CULTURAL CONNECTION – Honduran resident Maria Nieves is one of many people that benefits from the assistance of Horizons of Friendship. Former Red Deer resident Tara Ward works with the Canadian organization that supports programs in Central America and Mexico.

International work keeps former City resident inspired

Tara Ward currently serving with Horizons of Friendship

  • May. 1, 2013 4:48 p.m.

Former Red Deer resident Tara Ward has certainly found her place in the world.

With a strong passion for international development, she has served with Peace Brigades International and also lived and worked in Guatemala for two years.

She is still on the board of that organization, and is now based in Cobourg, Ontario where she is the program coordinator for Horizons of Friendship, an international development organization that supports programs in Central America and Mexico.

Ward is currently on a cross-country trek with Patricia Rebolledo-Kloques, executive director of Horizons, and Teresa Lopez who works with Simiente Foundation of Honduras.

“Every year we have partner visits, because part of our role is to educate Canadians about the situation in Central America and Mexico,” explains Ward. “Our tour right now is also to raise awareness about Horizons and about the situation in Honduras. And to build new connections.”

Things in Honduras have worsened considerably over the past few years due to a 2009 coup d’état.

“The level of violence has increased significantly, and the economy has been incredibly impacted,” explains Ward, adding that the country has the second highest rate of poverty, after Haiti, in the Latin American/Caribbean region.

Of a population of eight million, 5.8 million live below the poverty line.

“We want to show Canadians what they can do to support communities in Central America and Mexico, by supporting Horizons of Friendship and by being aware of what’s happening there.”

Ward said it’s easy for people to forget about the ongoing hardships in developing countries.

“I think particularly with the coup in Honduras – we heard about it when it happened, but we forget that something like that doesn’t just happen and then things go back to normal. The impact is still being felt.”

But meeting with community groups on the tour has shown that Canadians are concerned. “Every time we’ve done a presentation, we’ve been really impressed by the questions people are asking. I do think Canadians are interested, but I think they don’t always have access to the information.”

Ward acknowledged North Americans may feel overwhelmed by the scope of the situation in Honduras. That’s partly why Horizons fly project partners in. That way, folks here can hear firsthand accounts of the issues – but also the possible solutions.

Lopez said that Honduras has always been an incredibly poor country.

And the coup d’etat further broke the fragile democracy that was in place.

While there have been some reforms, there is consistent suffering and oppression experienced amongst Hondurans.

Lopez said violence against women has really worsened as well – every 15 hours, a woman is killed in Honduras, she said.

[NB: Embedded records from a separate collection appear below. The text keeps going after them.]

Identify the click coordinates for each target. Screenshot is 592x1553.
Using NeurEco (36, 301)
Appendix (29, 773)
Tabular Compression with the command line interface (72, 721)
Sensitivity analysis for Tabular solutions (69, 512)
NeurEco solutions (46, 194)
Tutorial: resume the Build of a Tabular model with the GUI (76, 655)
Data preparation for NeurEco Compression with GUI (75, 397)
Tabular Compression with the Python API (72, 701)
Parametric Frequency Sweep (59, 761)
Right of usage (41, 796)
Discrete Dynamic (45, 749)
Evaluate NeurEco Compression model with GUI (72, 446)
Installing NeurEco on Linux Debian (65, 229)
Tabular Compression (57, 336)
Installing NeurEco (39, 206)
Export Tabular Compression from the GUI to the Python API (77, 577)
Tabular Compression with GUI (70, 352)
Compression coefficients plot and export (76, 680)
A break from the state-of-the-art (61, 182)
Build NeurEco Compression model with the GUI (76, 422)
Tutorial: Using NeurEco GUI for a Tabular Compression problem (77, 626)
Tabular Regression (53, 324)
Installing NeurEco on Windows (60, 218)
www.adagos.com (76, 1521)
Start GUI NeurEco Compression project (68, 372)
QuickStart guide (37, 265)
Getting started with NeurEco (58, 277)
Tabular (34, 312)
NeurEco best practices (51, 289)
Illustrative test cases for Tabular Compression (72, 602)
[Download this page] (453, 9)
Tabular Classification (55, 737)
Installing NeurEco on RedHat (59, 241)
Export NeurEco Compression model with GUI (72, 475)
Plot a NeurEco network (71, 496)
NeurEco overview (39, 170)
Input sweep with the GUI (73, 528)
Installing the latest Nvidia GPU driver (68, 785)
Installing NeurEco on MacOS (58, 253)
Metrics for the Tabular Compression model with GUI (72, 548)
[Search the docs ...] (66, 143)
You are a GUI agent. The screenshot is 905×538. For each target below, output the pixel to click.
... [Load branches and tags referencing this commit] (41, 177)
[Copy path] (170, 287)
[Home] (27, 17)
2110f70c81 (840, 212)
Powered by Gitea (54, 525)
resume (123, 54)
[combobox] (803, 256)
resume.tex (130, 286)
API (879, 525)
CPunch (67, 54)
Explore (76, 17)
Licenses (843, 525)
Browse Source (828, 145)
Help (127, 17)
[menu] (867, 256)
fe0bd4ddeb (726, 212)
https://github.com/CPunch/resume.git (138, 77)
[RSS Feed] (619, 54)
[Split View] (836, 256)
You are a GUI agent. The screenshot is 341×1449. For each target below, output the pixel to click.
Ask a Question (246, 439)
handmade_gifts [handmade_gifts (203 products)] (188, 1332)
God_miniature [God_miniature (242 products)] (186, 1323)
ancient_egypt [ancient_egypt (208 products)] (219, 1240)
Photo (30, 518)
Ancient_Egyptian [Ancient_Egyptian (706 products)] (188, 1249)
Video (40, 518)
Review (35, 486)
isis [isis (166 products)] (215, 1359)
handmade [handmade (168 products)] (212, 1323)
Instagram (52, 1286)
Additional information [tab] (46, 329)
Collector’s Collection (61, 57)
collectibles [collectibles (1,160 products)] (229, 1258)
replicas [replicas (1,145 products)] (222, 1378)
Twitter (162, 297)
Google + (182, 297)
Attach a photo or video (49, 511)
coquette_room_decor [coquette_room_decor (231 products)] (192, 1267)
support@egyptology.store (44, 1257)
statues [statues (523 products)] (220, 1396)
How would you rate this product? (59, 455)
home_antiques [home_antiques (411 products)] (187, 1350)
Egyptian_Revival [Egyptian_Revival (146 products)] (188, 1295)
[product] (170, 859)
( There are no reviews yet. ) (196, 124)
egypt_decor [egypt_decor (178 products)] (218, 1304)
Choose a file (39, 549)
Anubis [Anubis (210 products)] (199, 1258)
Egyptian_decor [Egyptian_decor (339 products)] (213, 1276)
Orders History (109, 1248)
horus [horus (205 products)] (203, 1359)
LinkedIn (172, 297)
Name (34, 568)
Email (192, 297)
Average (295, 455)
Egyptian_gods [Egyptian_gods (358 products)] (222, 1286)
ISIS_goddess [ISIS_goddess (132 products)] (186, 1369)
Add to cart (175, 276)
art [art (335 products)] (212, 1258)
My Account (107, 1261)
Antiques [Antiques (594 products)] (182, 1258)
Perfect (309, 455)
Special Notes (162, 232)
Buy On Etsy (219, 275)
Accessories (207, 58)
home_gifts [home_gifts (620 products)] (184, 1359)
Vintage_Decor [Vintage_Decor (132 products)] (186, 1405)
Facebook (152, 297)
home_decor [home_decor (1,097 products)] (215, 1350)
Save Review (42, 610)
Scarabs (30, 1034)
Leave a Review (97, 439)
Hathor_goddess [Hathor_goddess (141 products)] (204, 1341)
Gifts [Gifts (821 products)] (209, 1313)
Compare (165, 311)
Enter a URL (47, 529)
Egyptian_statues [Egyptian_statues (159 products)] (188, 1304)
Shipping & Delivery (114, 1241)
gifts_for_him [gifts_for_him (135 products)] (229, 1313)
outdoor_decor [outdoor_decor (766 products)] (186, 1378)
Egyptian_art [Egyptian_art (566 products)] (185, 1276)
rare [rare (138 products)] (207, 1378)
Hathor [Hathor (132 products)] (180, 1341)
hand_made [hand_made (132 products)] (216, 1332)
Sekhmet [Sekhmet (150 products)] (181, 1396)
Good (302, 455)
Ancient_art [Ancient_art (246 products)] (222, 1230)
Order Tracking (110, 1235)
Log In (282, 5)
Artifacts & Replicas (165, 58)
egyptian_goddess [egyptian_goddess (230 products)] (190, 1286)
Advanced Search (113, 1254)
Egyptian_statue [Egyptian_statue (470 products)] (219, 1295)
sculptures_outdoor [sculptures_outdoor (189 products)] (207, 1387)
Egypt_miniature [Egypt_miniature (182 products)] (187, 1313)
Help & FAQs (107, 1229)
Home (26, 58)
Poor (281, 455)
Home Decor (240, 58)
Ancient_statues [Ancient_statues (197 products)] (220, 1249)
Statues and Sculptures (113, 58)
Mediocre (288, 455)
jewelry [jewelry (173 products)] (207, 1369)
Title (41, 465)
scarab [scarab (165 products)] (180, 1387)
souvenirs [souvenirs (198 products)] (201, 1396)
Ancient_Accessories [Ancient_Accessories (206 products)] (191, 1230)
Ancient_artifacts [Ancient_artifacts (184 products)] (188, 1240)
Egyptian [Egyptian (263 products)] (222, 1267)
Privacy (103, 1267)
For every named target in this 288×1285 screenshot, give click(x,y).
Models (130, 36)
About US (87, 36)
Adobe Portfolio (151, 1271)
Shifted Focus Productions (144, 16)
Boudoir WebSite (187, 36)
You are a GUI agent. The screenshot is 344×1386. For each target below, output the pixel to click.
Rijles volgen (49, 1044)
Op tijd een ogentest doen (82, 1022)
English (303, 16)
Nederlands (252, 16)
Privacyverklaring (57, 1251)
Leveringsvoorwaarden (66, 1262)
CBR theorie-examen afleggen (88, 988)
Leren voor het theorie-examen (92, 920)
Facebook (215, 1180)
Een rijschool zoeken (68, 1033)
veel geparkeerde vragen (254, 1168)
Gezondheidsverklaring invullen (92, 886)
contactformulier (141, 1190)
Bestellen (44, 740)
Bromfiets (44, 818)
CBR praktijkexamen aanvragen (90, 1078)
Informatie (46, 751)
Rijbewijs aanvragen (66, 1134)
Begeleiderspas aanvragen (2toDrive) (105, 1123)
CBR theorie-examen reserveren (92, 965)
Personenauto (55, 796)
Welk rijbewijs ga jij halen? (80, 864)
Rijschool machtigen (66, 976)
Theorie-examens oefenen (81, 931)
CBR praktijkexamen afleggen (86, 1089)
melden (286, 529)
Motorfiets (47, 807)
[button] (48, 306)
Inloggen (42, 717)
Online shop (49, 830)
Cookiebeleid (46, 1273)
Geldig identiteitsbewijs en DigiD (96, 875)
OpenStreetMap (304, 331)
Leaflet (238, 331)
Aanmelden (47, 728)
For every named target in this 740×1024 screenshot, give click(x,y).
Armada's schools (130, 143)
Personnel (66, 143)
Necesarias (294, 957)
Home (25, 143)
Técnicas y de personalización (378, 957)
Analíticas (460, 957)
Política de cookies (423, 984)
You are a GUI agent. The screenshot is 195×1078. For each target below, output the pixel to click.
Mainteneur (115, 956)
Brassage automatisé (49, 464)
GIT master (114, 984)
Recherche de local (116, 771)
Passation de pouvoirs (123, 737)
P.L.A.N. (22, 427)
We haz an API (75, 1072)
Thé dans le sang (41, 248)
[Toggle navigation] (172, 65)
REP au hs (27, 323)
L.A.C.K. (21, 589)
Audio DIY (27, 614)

Also, it costs about 7,000 Lempiras per year to have the basics in terms of food, but minimum wage provides about 6,000 Lempiras annually.

“A family can’t even buy what they need to survive,” she said. “We live in chaos.”

Ward explained that Horizons projects work mainly with women as women tend to be very subordinated with very little power and with huge responsibilities and levels of work.

“So we undertake training and education around human rights, women’s rights and the different types of laws so they are informed – all of this is to strengthen them as women in their identities.”

Saving money for micro-businesses is also encouraged.

Another emphasis is on families becoming self-sustaining with growing their own food as Lopez said the Honduran government promotes investment in terms of food production, but it’s food production to export.

Meanwhile, Ward said a good place to start for Canadians who want to help is becoming more informed.

Rebolledo-Kloques agreed.

“It’s about keeping Honduras in your sights and support what the locals are doing. We empower the locals – that is the most important part.”

On the bright side, she pointed out that although poverty is rampant in Central America, there is a ‘richness’ there too.

“There is a lack of material resources, but the people are quite rich in culture, in family life, in community life, in the solidarity they show in terms of sharing food and the resources they do have. There is a lot to learn and a lot to share between Canadians and Central Americans.”

For Ward, her passion for development work only grows stronger as the years go by.

“When I was in Guatemala, I fell in love with Central America. And I learned through the people I met – people who live in really difficult circumstances and who have lived through really horrible things, but have life, love and hope. I learn every time I go to that region.

“I also think a different world is possible – and if I don’t try to change it, who will try? We can’t leave it up to someone else to try and do it.”